Masih didominasi nama Prabowo Subianto dan Megawati Soekarnoputri pada posisi elektabilitas tertinggi. Namun, bila dilakukan penelitisan sejak Januari 2013 hingga hari ini, Burhanuddin yakin, selama dilakukan dengan metodologi survei yang benar, maka hasil survei akan menunjukkan hasil yang sama.

Akan muncul sosok baru yang menempati popularitas dan elektabilitas paling tinggi mengalahkan tokoh-tokoh yan lama.

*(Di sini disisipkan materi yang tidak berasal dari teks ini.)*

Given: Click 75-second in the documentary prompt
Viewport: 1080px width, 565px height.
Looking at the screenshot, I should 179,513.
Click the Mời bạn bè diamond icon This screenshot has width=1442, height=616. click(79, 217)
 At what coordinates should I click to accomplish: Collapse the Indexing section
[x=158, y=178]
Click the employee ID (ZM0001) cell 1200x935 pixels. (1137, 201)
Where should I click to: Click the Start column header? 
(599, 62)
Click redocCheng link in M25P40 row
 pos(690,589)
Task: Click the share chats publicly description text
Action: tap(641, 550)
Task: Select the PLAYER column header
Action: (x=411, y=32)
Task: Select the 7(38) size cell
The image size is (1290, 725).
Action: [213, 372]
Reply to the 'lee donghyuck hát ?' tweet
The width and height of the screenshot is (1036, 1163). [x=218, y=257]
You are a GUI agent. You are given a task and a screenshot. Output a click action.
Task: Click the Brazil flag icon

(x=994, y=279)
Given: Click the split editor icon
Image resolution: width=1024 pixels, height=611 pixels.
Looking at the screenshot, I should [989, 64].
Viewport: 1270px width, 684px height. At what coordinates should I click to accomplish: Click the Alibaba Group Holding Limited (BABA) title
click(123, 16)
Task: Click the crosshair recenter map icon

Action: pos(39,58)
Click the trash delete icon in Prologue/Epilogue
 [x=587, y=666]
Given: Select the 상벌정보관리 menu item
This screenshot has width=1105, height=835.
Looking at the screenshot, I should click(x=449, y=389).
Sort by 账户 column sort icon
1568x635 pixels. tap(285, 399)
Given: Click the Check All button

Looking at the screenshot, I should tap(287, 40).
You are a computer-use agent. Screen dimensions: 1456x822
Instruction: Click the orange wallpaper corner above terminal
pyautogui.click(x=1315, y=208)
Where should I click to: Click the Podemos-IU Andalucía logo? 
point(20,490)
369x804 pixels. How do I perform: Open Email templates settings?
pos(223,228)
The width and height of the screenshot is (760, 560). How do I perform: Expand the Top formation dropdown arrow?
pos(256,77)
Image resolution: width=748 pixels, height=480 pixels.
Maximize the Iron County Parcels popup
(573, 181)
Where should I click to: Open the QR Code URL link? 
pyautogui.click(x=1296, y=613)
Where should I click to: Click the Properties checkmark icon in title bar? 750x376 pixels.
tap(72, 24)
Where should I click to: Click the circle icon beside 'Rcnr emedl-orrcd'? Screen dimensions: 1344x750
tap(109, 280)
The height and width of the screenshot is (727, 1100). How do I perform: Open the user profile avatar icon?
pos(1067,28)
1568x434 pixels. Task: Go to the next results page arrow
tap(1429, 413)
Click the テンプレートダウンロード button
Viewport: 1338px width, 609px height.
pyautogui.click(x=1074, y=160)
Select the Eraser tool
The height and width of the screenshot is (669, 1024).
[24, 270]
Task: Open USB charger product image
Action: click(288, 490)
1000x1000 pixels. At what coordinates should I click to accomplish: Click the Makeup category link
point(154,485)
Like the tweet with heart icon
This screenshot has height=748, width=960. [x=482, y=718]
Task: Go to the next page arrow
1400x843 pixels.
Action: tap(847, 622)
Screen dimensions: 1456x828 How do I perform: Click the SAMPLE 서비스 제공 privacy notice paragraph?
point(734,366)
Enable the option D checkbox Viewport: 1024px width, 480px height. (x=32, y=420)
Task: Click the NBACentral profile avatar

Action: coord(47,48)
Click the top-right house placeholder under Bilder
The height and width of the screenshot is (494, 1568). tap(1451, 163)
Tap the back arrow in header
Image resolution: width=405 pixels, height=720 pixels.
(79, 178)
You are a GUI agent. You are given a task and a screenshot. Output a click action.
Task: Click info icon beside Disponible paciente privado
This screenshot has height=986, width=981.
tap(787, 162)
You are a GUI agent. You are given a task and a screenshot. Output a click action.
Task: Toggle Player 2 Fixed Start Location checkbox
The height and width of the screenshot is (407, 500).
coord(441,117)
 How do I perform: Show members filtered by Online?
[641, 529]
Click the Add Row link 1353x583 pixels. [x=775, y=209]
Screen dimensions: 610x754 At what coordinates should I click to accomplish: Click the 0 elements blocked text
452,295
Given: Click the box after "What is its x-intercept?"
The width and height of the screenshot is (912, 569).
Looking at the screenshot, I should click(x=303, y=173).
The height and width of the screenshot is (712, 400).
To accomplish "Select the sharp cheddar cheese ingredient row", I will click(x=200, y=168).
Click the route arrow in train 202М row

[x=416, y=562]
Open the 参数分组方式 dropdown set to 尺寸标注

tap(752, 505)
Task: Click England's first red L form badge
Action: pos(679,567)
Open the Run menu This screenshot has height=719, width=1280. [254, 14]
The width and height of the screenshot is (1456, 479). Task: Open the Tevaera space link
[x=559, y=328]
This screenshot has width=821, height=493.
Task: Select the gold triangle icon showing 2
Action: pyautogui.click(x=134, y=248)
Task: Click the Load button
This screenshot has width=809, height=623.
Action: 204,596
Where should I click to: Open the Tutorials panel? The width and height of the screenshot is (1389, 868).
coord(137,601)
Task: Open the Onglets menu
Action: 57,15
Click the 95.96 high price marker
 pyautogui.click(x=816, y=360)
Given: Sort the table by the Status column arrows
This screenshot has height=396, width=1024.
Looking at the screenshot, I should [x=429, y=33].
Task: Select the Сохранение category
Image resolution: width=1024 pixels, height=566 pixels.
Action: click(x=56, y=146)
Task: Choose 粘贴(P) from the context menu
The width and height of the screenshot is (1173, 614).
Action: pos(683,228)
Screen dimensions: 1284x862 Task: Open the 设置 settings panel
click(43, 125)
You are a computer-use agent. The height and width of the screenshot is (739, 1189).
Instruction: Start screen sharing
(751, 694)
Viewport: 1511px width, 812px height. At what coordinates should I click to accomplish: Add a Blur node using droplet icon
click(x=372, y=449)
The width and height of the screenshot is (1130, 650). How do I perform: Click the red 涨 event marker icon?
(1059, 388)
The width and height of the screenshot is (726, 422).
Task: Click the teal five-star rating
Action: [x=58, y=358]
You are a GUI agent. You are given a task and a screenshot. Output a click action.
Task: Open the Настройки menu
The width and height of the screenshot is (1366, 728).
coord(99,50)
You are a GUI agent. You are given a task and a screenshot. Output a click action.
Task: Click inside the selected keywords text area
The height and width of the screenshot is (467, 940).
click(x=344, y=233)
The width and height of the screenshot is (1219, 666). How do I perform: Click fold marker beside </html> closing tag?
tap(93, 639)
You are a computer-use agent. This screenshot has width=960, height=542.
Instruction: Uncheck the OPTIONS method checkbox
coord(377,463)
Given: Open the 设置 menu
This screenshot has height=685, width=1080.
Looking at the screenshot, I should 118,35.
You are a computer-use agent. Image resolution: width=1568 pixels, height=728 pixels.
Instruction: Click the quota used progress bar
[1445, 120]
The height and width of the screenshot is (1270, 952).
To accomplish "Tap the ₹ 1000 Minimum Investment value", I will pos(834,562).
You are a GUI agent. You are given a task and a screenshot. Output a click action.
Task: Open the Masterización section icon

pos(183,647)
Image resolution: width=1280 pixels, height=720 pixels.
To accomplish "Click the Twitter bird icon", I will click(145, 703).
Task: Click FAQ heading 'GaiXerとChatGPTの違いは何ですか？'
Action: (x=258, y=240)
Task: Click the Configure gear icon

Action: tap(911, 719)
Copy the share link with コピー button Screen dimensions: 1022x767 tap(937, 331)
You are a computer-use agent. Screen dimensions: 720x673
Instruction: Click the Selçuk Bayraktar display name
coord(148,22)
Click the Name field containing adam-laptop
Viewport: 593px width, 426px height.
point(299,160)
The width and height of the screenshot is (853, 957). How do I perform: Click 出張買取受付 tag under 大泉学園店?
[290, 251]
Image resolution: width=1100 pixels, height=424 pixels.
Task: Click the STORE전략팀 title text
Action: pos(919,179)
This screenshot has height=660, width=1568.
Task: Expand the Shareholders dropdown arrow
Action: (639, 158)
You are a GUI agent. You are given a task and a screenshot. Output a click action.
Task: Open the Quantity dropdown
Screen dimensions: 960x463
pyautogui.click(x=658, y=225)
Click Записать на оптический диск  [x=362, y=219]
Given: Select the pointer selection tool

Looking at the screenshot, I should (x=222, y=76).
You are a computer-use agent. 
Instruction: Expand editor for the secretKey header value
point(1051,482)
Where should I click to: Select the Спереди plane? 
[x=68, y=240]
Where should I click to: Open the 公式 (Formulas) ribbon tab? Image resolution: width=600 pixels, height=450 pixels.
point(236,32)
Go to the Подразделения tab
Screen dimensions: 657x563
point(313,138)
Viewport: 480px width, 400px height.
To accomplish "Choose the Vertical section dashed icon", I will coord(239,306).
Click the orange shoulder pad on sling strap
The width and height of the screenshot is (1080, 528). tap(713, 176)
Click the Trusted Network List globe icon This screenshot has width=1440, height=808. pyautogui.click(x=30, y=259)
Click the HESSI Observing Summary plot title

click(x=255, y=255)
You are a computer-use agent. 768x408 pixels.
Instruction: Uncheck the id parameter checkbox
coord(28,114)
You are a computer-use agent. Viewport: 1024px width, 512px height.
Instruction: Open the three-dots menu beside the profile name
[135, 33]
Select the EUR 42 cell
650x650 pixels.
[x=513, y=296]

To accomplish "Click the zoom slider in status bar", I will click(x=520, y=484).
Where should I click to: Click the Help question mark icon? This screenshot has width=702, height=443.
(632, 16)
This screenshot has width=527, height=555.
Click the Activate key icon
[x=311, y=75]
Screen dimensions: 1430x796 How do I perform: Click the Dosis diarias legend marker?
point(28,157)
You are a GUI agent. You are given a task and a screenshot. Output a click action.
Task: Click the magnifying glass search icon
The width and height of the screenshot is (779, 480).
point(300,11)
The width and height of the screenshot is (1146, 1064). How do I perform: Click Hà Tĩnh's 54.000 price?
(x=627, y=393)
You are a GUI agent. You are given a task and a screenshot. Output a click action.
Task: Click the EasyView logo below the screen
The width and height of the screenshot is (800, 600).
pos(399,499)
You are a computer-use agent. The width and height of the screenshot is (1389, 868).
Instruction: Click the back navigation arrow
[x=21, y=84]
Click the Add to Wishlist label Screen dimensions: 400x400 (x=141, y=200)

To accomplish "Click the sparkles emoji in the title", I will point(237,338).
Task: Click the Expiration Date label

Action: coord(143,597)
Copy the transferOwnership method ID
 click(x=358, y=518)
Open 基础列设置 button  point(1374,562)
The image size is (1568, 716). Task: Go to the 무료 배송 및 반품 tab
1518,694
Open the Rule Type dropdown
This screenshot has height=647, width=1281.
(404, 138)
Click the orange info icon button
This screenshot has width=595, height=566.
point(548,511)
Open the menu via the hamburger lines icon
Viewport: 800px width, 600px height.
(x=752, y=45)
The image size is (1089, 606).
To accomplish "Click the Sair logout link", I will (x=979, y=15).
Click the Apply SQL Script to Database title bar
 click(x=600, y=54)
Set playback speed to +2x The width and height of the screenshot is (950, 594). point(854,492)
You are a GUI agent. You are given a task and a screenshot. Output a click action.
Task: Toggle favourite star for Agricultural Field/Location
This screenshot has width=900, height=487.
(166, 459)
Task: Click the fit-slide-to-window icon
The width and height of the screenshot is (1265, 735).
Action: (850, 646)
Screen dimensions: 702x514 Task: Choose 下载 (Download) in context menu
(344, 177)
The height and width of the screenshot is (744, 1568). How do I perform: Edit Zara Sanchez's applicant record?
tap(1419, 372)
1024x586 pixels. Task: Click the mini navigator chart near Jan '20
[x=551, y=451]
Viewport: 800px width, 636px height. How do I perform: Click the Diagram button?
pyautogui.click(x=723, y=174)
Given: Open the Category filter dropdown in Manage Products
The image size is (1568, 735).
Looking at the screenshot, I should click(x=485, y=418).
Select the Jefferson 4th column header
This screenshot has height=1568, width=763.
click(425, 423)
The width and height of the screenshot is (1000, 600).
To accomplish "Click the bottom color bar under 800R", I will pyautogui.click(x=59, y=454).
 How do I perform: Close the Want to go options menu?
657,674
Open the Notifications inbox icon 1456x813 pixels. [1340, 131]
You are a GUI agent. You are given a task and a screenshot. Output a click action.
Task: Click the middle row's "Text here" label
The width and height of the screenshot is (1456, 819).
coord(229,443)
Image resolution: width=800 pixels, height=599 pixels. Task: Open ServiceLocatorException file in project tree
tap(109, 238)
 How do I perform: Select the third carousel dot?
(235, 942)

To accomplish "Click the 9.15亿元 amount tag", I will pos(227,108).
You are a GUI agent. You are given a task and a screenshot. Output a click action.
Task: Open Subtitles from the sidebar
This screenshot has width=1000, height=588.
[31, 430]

Seperti hasil survei yang dirilis Pusat Data Bersatu (PDB) pekan lalu.

Pusat survei yang dikomandoi ekonom Didik Rachbini itu menempatkan Jokowi sebagai capres 2014 dengan elektabilitas 21,2 persen, dan popularitas 80,2 persen pada posisi teratas.

"Jokowi ibarat anak macan yang memakan induknya. Induknya seperti Prabwo, Megawati, dan Jusuf Kalla (JK) yang jelas jadi promotornya malah berada di bawahnya," kata Burhanuddin dalam diskusi bertajuk 'Capres Alternatif 2014' di Cikini, Jakarta Pusat, Selasa (12/2).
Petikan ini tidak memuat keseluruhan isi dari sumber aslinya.